RECORDS SUPPLIED:
§ §

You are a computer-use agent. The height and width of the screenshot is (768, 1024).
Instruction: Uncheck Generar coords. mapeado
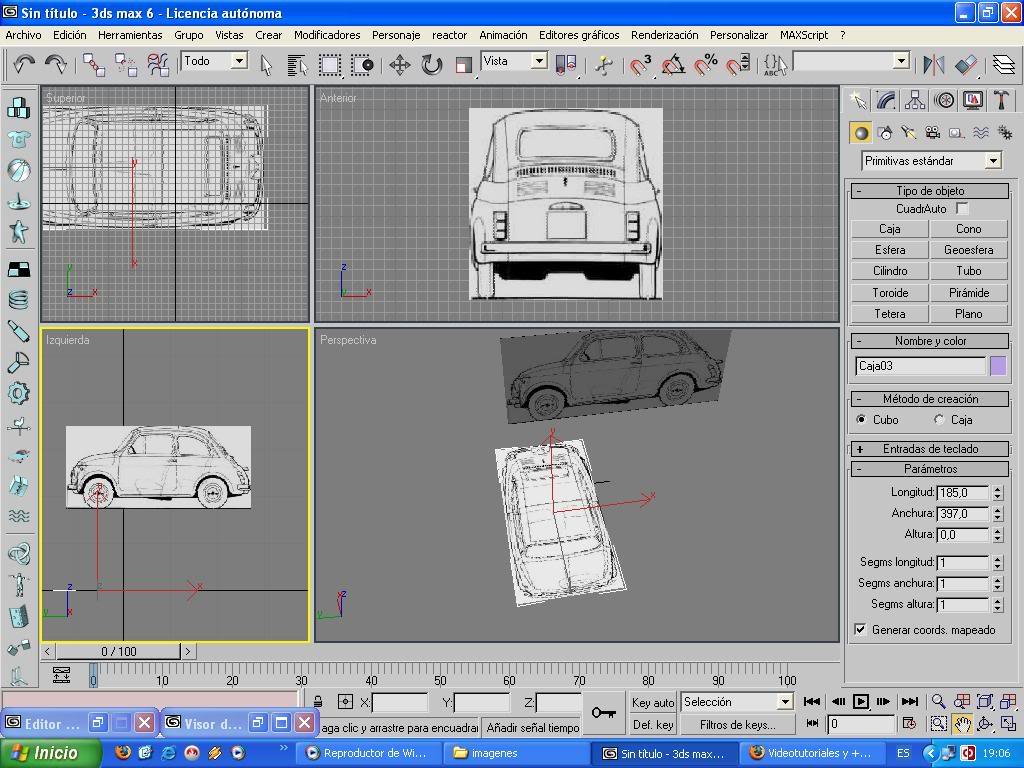pyautogui.click(x=860, y=630)
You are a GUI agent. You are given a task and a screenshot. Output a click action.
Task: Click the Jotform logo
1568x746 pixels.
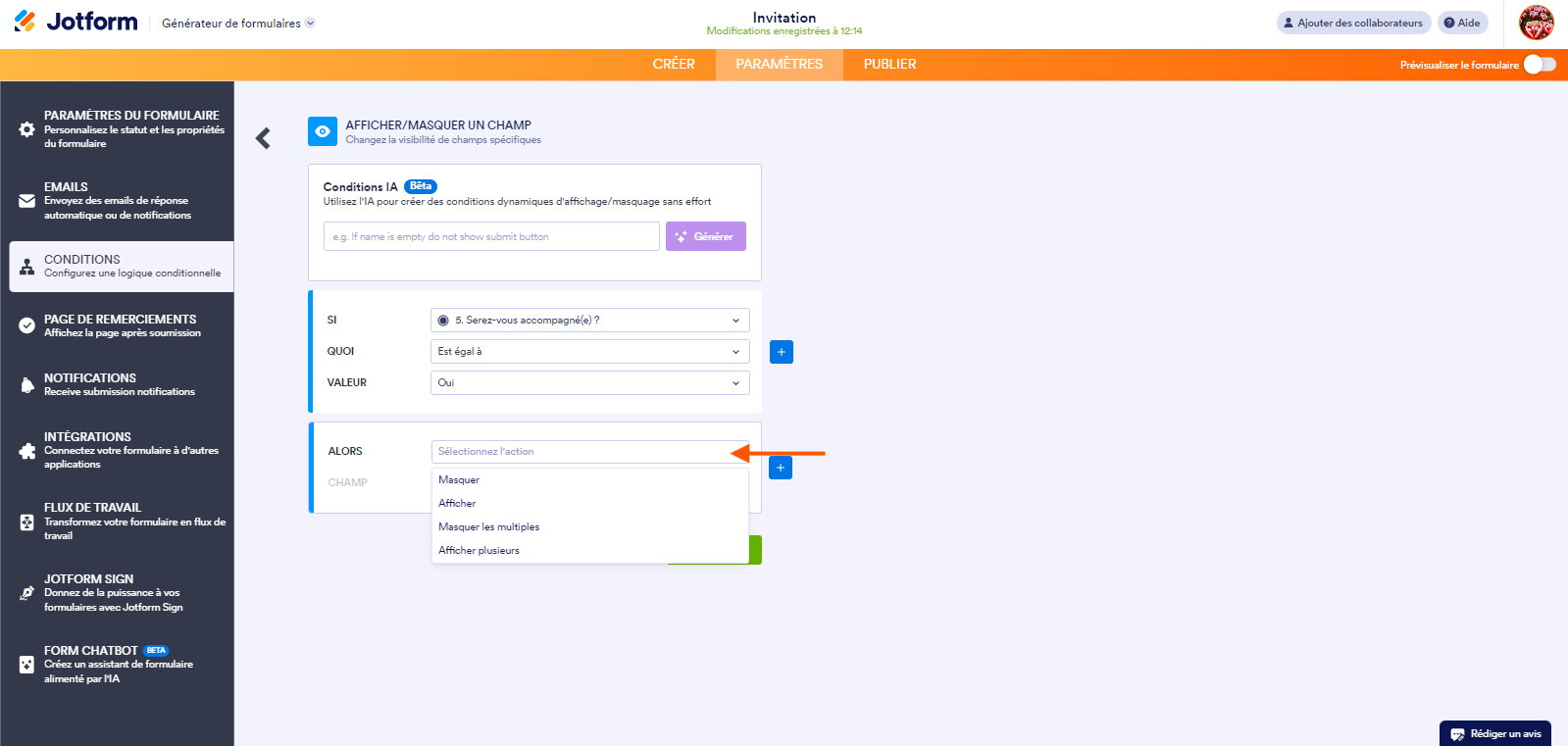76,22
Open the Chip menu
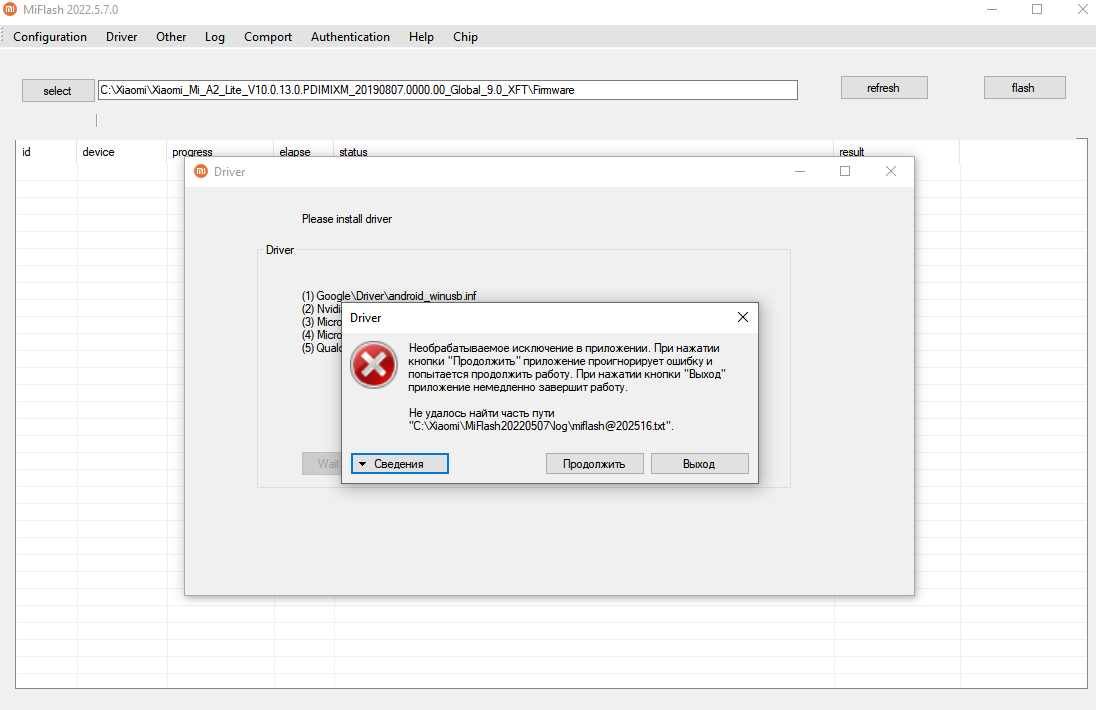1096x710 pixels. click(x=465, y=37)
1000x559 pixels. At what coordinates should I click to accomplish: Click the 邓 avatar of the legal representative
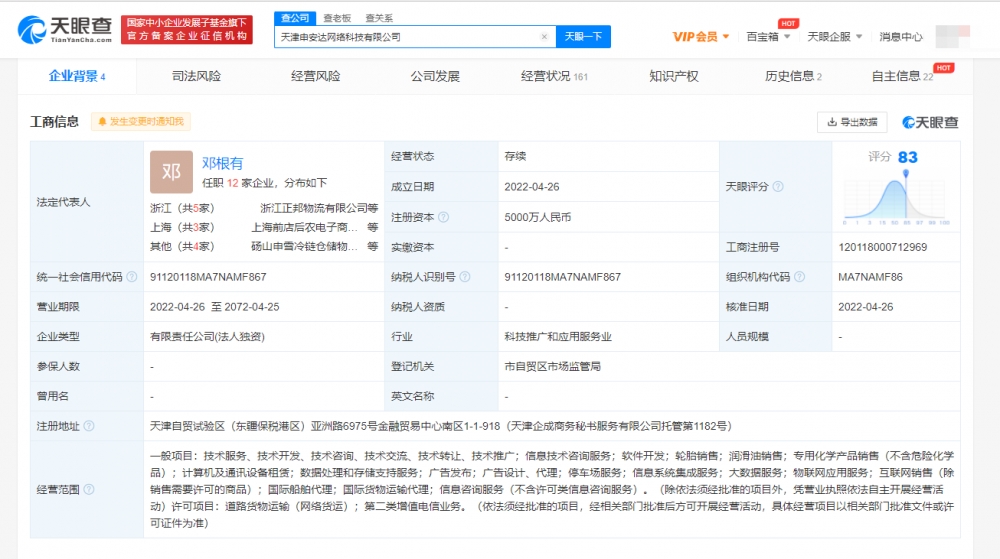pyautogui.click(x=171, y=172)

§ §

EXERCISE REQUIREMENTS:
Return every line above verbatim, pictures excluded.

EXERCISE SOLUTION:
You are a computer-use agent. The height and width of the screenshot is (768, 1024).
Instruction: Uncheck Generar coords. mapeado
pyautogui.click(x=860, y=630)
You are a GUI agent. You are given a task and a screenshot. Output a click action.
Task: Click the Jotform logo
1568x746 pixels.
76,22
Open the Chip menu
1096x710 pixels. click(x=465, y=37)
1000x559 pixels. At what coordinates should I click to accomplish: Click the 邓 avatar of the legal representative
pyautogui.click(x=171, y=172)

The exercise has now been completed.